→ PROBLEM TO WORK ON
Give the number of lines in the records below that hold "Switch"; nothing else is needed.

Dataset entries
==*==

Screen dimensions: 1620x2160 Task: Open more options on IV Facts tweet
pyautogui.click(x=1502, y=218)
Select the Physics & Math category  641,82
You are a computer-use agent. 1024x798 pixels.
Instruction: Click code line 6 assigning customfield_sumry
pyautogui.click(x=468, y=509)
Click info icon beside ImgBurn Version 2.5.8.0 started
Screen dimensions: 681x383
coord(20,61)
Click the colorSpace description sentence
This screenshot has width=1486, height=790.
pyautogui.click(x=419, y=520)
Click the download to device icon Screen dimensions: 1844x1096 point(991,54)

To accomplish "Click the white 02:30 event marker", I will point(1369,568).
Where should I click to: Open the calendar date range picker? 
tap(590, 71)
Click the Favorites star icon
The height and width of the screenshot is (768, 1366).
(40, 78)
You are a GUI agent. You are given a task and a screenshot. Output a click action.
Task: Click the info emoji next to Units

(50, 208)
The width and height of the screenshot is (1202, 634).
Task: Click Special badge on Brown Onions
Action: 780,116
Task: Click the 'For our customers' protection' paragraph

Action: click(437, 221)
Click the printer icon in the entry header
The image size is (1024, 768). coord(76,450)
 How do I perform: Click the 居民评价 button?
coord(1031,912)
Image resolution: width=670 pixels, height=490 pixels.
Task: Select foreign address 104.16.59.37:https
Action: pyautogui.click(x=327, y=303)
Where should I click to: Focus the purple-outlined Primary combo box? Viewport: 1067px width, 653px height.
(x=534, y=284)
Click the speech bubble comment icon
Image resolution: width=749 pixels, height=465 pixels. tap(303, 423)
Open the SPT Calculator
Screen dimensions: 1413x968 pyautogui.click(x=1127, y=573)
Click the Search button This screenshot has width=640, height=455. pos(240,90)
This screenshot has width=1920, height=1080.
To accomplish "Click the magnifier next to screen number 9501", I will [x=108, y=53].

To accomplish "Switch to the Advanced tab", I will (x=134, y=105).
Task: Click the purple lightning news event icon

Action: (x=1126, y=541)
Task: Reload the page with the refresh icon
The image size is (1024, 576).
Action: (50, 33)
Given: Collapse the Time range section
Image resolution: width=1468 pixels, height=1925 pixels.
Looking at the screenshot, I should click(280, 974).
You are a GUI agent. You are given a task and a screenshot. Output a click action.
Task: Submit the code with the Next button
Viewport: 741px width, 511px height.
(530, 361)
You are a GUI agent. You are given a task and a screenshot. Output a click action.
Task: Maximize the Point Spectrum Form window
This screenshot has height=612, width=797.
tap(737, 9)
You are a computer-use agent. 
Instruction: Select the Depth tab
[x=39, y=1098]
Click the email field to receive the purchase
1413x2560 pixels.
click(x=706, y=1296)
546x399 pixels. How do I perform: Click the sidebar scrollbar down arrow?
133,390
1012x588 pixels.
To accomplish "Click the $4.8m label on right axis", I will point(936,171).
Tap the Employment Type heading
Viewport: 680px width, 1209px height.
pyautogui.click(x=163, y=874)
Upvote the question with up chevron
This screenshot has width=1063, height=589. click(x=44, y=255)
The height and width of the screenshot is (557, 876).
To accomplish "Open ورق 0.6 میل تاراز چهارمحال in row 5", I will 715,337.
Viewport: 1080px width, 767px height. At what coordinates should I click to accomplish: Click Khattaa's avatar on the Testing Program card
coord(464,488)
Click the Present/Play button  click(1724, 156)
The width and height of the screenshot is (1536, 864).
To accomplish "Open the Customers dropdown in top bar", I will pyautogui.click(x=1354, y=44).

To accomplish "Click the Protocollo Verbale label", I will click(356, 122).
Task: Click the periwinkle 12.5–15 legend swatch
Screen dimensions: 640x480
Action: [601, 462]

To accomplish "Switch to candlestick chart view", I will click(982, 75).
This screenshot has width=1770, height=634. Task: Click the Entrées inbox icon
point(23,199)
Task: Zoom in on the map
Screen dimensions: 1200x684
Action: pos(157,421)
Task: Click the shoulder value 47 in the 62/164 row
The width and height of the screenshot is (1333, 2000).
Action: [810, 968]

==*==

→ RESPONSE AREA
2